‘Flying potato’ owls find a home at Arizona solar complex » Yale Climate Connections


Transcript:

A large complex of solar farms near Phoenix, Arizona, is now home to a quirky, eight-inch bird called the burrowing owl.

Clark: “If you saw one flying by, it’d be like a flying potato.”

Greg Clark of the nonprofit Wild at Heart says most burrowing owls in his region live in holes dug by prairie dogs.

But over time, much of the birds’ habitat has been lost to development, and people have killed off many prairie dogs.

Clark: “We’ve eliminated the mammals that dig their holes.”

So Clark’s group rescues the owls from areas about to be developed and relocates them to safer sites – into artificial burrows made of plastic drums and tubes.

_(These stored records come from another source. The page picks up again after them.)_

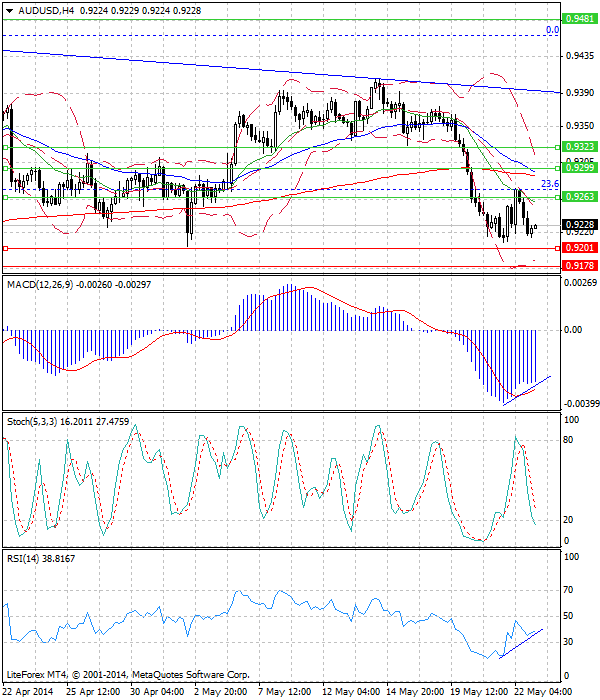The image size is (600, 700).
Task: Grab the left handle of 0.9178 line
Action: 6,266
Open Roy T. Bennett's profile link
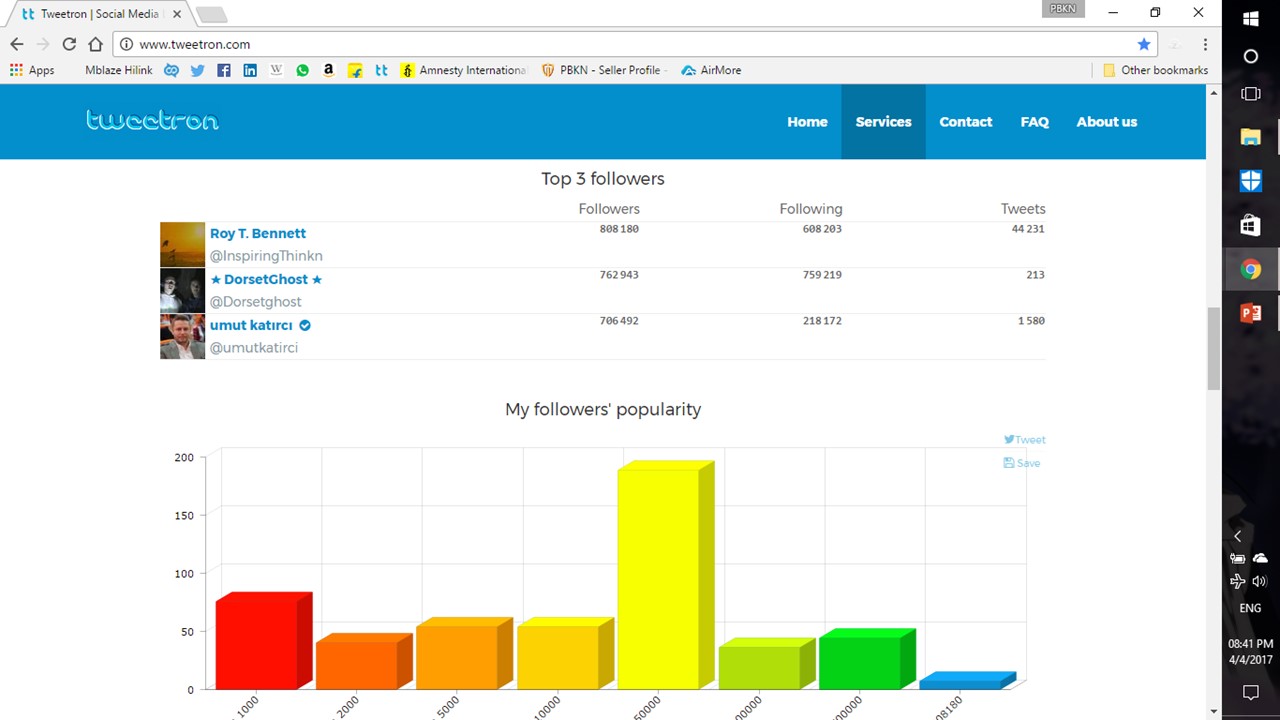The height and width of the screenshot is (720, 1280). pyautogui.click(x=258, y=233)
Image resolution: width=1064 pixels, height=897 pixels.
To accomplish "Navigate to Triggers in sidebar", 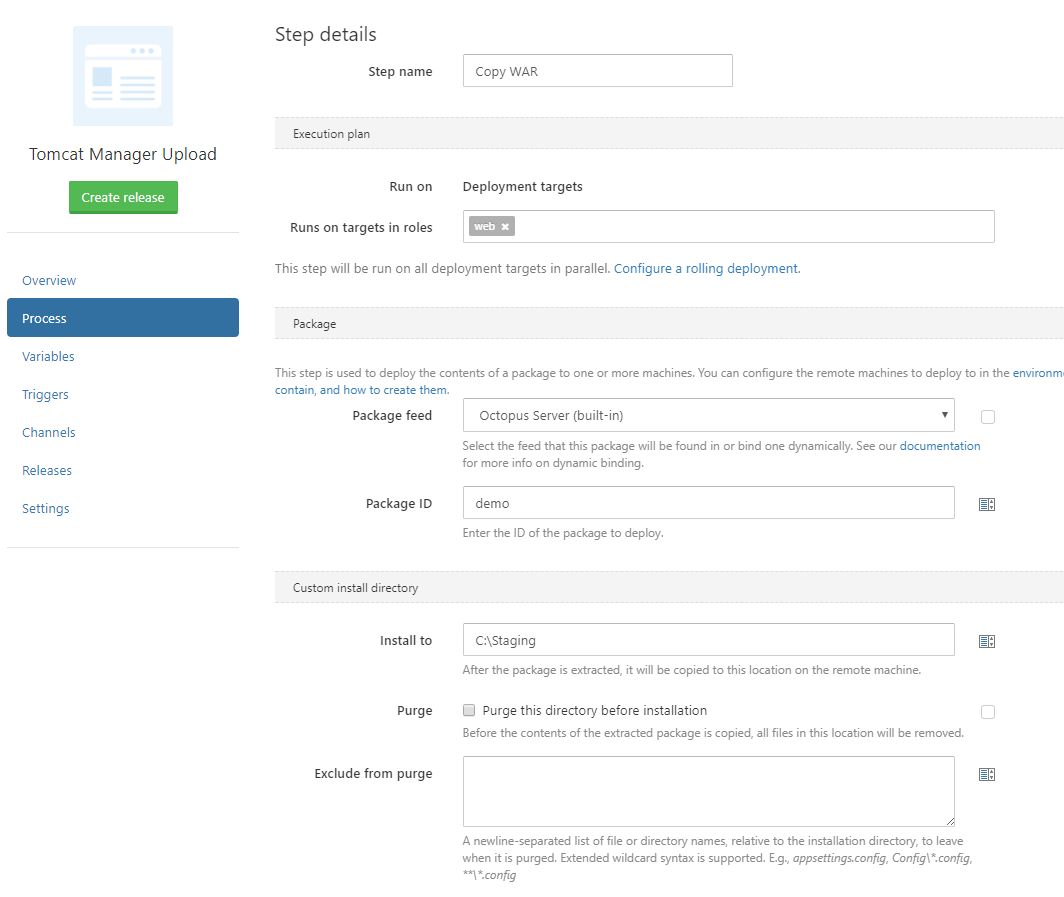I will (x=45, y=395).
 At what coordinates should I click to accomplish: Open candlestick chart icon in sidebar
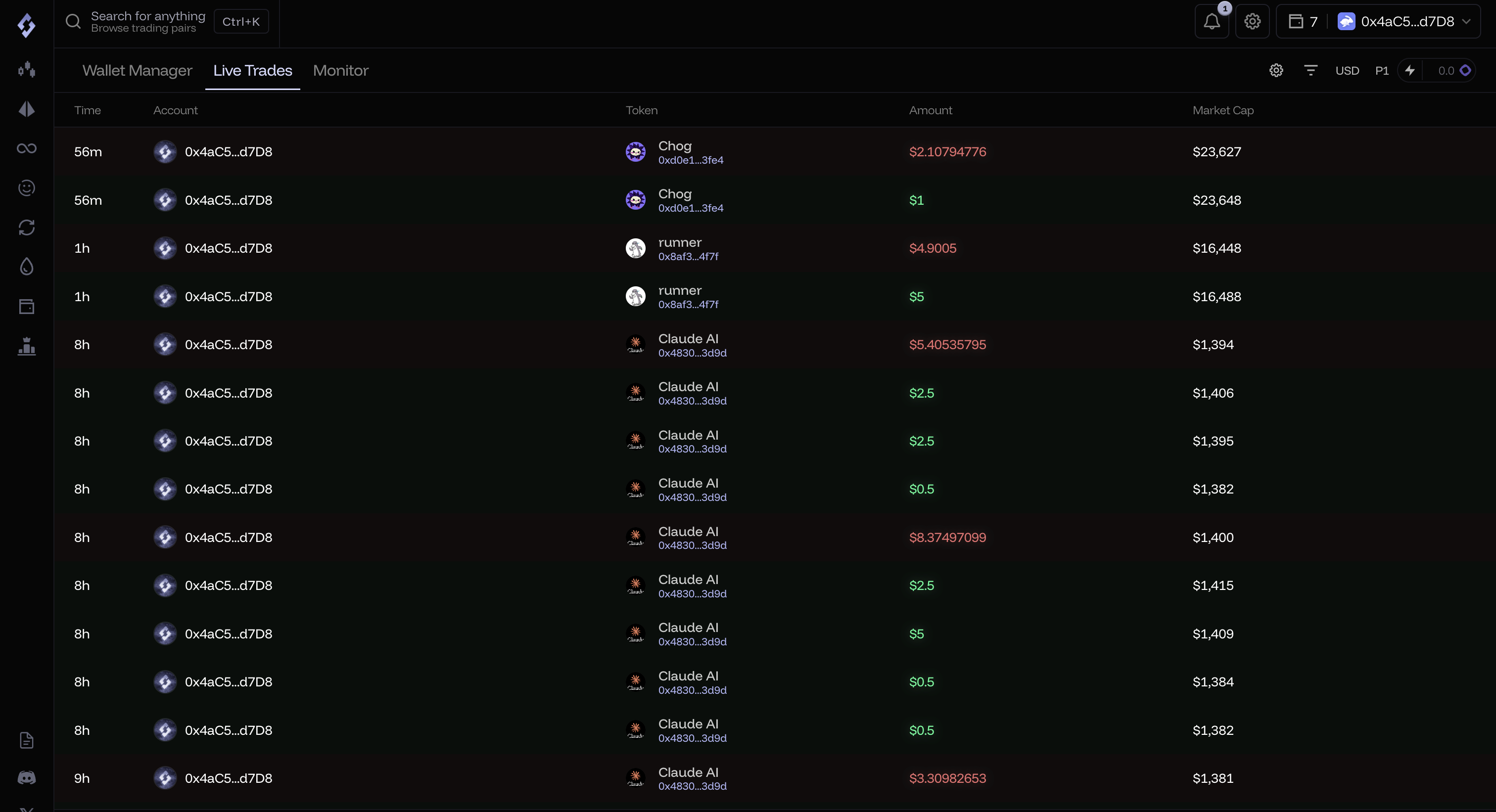point(27,70)
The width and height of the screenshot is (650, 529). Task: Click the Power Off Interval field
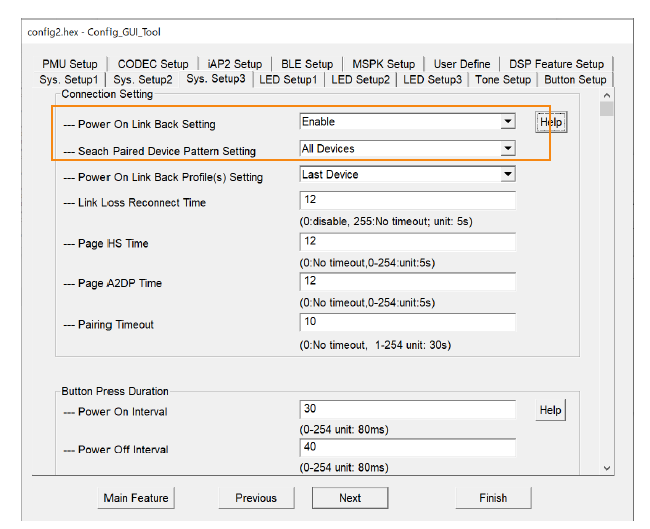(x=407, y=447)
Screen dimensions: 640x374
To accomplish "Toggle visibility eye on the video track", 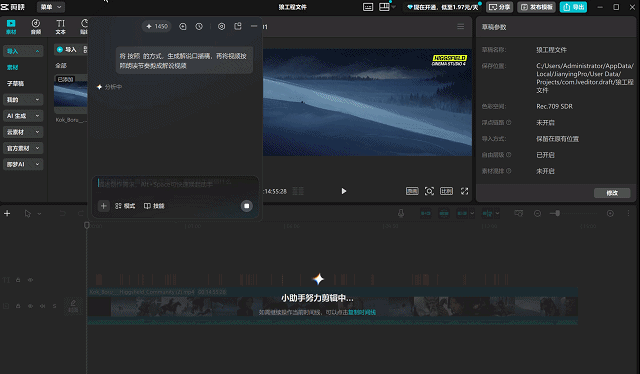I will pyautogui.click(x=31, y=306).
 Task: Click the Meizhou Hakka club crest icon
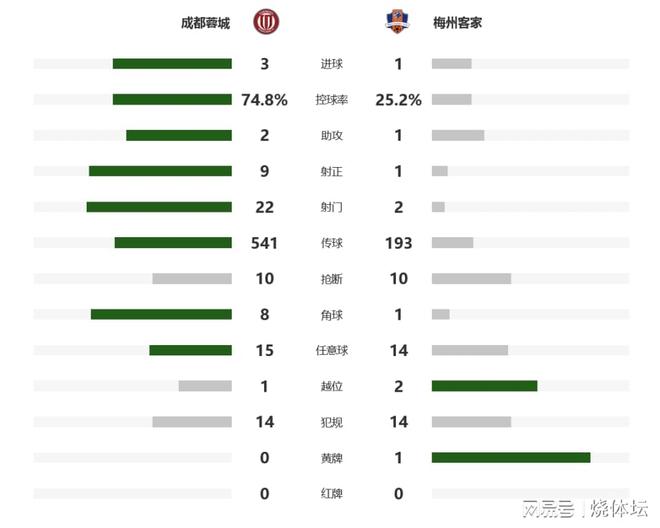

Years ago, before the Sun Streams solar complex was built, his group removed some burrowing owls from the site.

But now they’re bringing owls back. In partnership with Longroad Energy, they’re installing artificial burrows on land between two of the solar farms in the complex.

Last year, Clark’s group moved 19 owls that they rescued from elsewhere to the site. They made sure the owls had enough food. And soon, the birds laid eggs.

As of early this year, many of the owls and their young were still there.

Clark: “The site is spectacularly successful.”